According to Lawford, he told Marilyn to get her act together before it messed up her career, but she couldn’t accept how she’d been used by the Kennedy brothers.

Intriguingly, Norman Mailer wrote in
Marilyn
(Warner Books updated paperback edition, March 1975) how “through the generosity of Pat Newcomb, he had the opportunity to hear Marilyn talking casually on tape.” Furthermore, the British actor himself claimed to have heard the tapes she recorded for her psychiatrist Dr. Ralph Greenson, in which she freely spoke her daily thoughts, and Lawford stated that these revealed her love for the Attorney General and her desire to marry him despite he and his brother “passing her around like a football.”

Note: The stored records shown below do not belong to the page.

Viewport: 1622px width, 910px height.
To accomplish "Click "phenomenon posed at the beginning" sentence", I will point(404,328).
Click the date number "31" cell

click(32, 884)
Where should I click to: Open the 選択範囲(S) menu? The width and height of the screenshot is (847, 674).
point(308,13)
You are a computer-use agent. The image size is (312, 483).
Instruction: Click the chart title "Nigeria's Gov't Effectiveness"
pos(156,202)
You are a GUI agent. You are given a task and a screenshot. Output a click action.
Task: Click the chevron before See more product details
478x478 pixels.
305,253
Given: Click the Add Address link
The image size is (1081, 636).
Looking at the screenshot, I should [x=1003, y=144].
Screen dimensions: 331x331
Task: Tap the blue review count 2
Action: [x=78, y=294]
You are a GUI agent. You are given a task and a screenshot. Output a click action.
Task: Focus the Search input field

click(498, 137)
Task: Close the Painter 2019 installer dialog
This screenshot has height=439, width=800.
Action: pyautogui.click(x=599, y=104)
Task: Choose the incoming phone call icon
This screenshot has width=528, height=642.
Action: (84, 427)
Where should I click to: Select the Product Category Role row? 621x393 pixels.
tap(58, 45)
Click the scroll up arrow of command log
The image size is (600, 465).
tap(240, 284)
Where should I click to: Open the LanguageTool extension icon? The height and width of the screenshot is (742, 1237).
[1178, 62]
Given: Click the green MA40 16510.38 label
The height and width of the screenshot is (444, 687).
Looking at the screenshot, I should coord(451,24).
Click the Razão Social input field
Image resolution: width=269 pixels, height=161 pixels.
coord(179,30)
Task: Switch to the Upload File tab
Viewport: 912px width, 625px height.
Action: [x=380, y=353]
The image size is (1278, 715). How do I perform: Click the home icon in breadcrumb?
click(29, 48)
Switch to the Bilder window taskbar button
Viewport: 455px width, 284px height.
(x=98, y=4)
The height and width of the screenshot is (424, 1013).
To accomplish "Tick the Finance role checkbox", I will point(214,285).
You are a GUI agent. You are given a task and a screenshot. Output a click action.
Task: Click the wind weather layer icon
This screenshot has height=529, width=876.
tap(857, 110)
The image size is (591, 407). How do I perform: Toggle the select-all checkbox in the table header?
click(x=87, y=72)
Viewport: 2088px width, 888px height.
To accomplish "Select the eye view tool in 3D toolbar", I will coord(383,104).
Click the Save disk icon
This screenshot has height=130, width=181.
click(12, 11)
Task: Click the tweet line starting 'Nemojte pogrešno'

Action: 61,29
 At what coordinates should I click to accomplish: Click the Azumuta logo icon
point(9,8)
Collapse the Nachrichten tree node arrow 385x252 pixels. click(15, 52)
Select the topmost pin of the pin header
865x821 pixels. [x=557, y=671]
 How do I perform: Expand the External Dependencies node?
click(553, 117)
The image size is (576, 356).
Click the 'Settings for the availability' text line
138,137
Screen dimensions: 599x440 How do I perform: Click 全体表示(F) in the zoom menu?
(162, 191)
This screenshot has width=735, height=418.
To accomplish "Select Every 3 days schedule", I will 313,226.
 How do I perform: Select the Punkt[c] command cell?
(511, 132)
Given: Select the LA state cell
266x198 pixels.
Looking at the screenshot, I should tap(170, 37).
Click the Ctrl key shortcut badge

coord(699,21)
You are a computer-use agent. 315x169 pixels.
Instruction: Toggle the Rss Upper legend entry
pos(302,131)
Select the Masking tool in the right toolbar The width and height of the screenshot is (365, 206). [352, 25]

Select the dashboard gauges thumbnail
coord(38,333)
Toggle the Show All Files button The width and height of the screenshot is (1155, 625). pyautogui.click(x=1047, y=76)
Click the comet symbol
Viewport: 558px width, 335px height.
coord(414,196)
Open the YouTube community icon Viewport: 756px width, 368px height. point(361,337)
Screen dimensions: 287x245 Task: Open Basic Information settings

When neither brother would any longer accept her calls, she then began calling the First Lady at the White House and Bobby’s wife Ethel at their home in Hickory Hill. Talking with Heymann, Lawford mentioned something even more disturbing that he learned when listening to Marilyn’s private recordings following her death:

I suppose the most surprising revelation in Marilyn’s own tapes was the fact that not only did Marilyn have an affair with both Kennedys, she was also sleeping with Dr. Greenson, who appeared to be deeply in love with her.